Comments opposed to the addition of Fox News to the digital lists were filed by 82 parties, including individuals and the Canadian Association of Broadcasters (CAB). The Commission also received a submission from the CAB opposing the request to add NFL Network.
The CAB submitted that it was premature to consider the inclusion of non-Canadian services on the lists of eligible satellite services at a time when the policy respecting the use of local availabilities on such services is under review.
It argued the approval of the service would create a precedent that would reward and encourage non-Canadian broadcasters who choose to forgo partnerships with Canadian broadcasters and opt instead for direct market entry by way of inclusion on the digital lists. According to the CAB, such services would "carry no Canadian content and provide no tangible benefits to the system." In its view, the best way to bring about increased choice is through such partnerships.
The CCTA strongly disagreed with the CAB's suggestion that authorizing the distribution of Fox News in Canada would create a precedent that encourages non-Canadian broadcasters to forego partnerships with Canadian broadcasters in favour of a direct market entry approach. According to the CCTA, Fox News provides a unique perspective on American and world events.
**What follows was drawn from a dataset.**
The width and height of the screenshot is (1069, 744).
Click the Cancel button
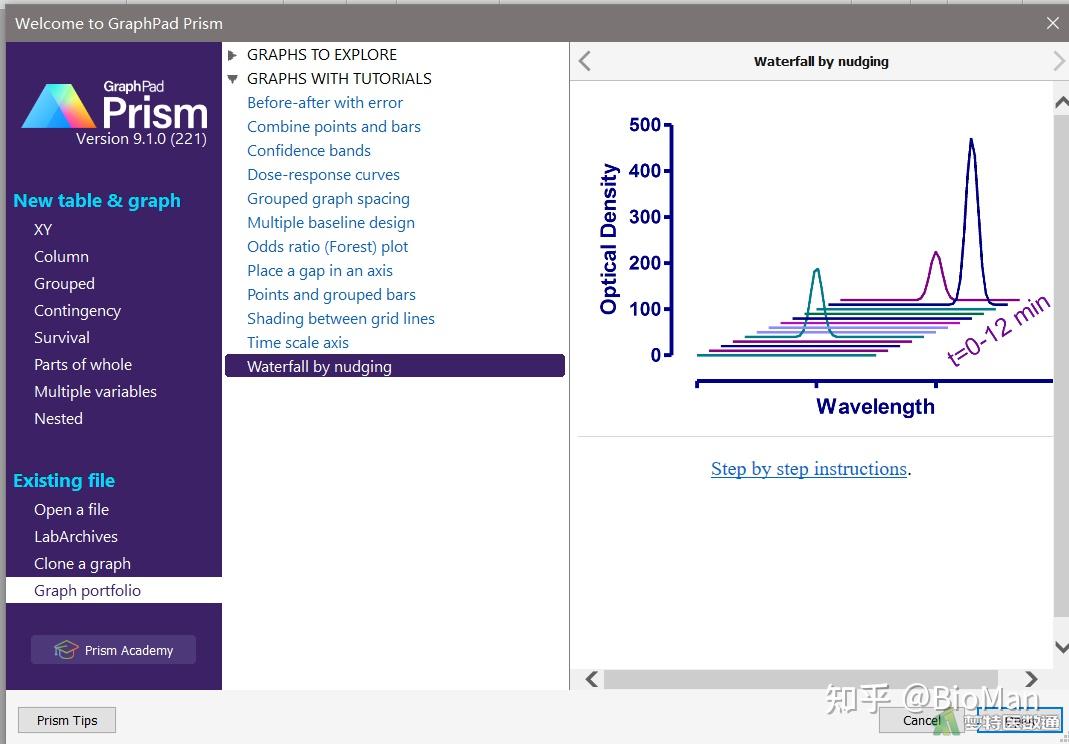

It added that, as an American news service with a particular style of programming, Fox News is not well suited to a joint venture that would produce Canadian content.
The CCTA also stated that Fox News would make a tangible contribution to the Canadian broadcasting system, as it could significantly boost digital penetration in Canada, thereby increasing the availability of licensed Canadian digital services.
With regard to the CAB's position that the addition of non-Canadian services to the digital lists should only be considered once the commission's proceeding on local availabilities has concluded, the commission responded that the addition of these services would have minimal, if any, effect on the factual underpinnings of that proceeding.